Yvy Katu: comunidade Guarani Ñandeva sofre pressões diante de prazo definido por ruralistas

cocarCimi

Sob a justificativa de protesto pacífico, desde ontem, terça-feira, 29, cerca de 120 ruralistas estão acampados próximos à ponte que dá acesso ao tekoha – lugar onde se é – Yvy Katu, municípios de Japorã e Iguatemi, Mato Grosso do Sul, do povo Guarani Ñandeva. Os ruralistas chegaram ao local na data prometida como limite à adoção de medidas próprias para caso o governo federal não apresentasse proposta concreta sobre o “litígio de terras” no estado.

Tal proposta parece não ter chego. Todavia, as comunidades indígenas também aguardam medidas do Poder Público: “Há dez anos que aguardamos a homologação de Yvy Katu. Todo o procedimento demarcatório está completo”, declara Valdemar Guarani Ñandeva. A liderança lembra que este ano o Tribunal Regional da 3ª Região (TRF-3) negou pedido de reintegração de posse de uma das áreas do tekoha. “Não estamos invadindo nada. A terra é de nosso povo”, afirma Valdemar.
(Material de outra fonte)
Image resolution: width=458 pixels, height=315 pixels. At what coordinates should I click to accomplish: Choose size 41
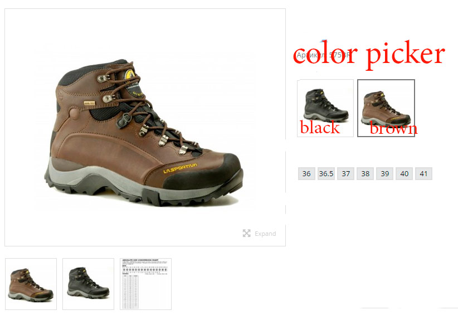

A presença dos ruralistas, porém, preocupa a comunidade.

A liderança resgata na memória episódio similar ocorrido em 2005, retratado no filme Sementes de Sonhos (assista aqui). Na ocasião, ruralistas e fazendeiros alegaram protesto pacífico na mesma ponte para uma tentativa de expulsão dos Guarani Ñandeva do território. Desarmados, os indígenas tentaram impedir a passagem se posicionando na frente dos fazendeiros, que atiraram ferindo alguns indígenas. Os Guarani Ñandeva iniciaram uma reza e logo após ela ter início uma tempestade de vento e trovões afastou os invasores.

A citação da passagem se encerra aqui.